The input
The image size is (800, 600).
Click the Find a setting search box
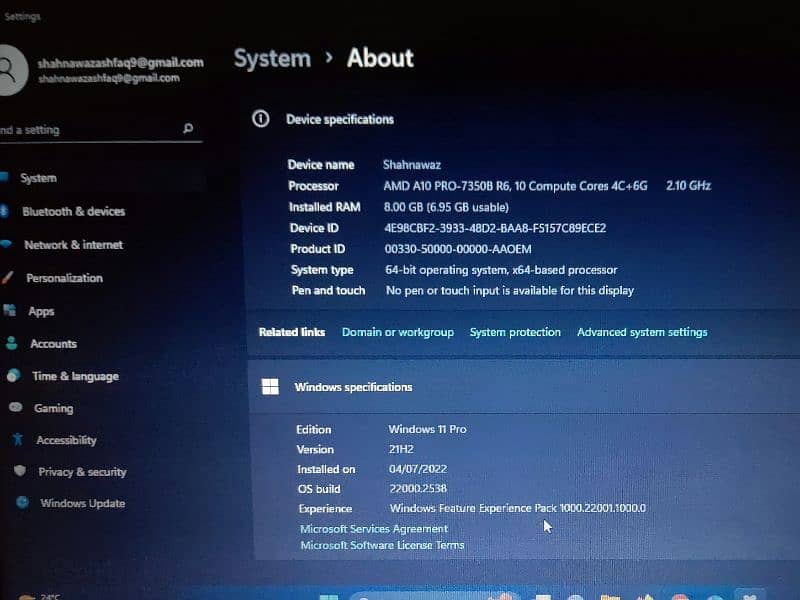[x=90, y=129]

---

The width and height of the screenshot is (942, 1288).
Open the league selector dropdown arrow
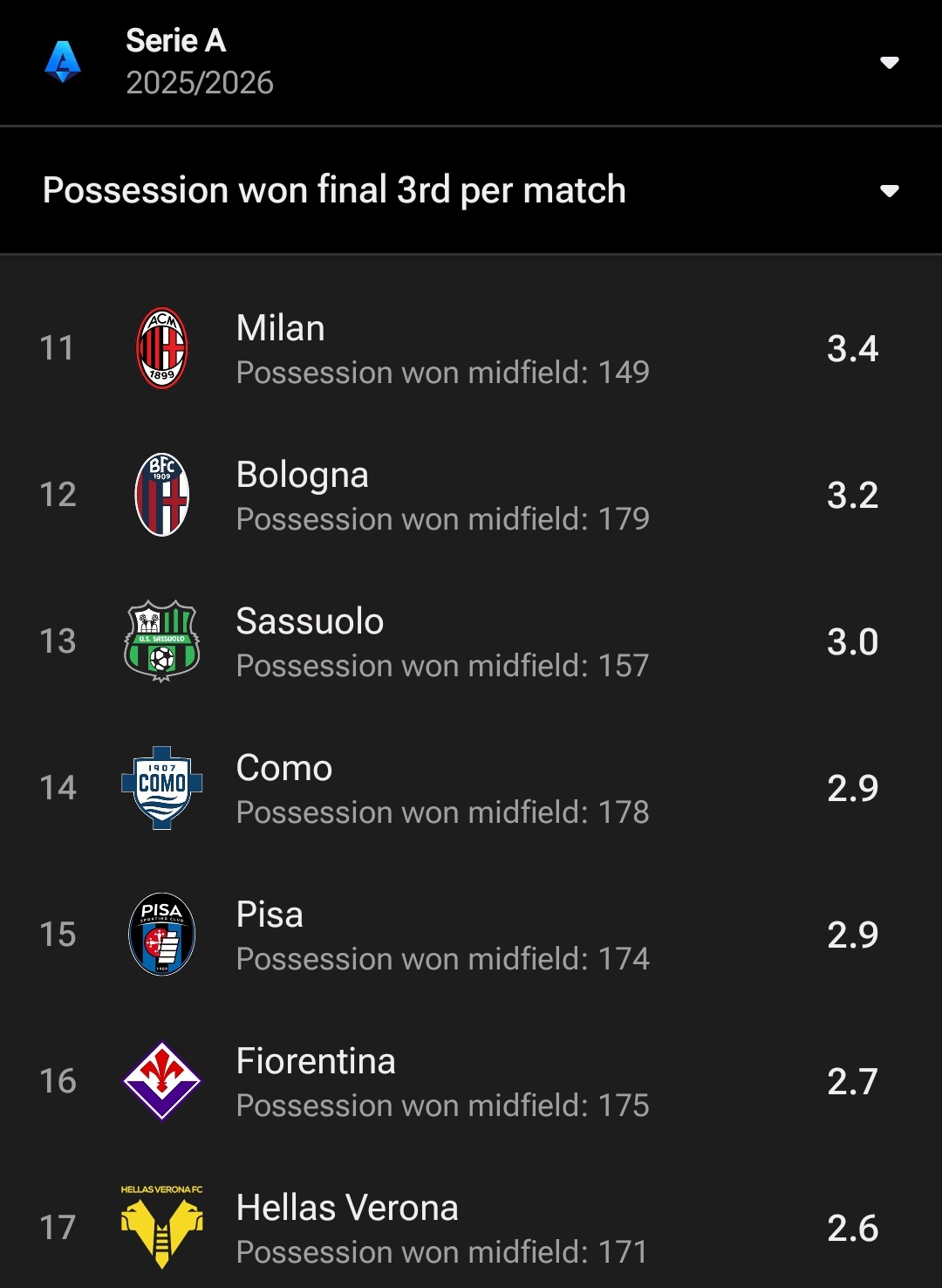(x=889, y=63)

The task
Starting at the line that has "The image size is (800, 600)." and stopping after the line that has "[x=90, y=129]", write those records out again, requests included, and shift every coordinate in the answers up by 121. Leave the pictures out.

Result
The image size is (800, 600).
Click the Find a setting search box
[x=211, y=250]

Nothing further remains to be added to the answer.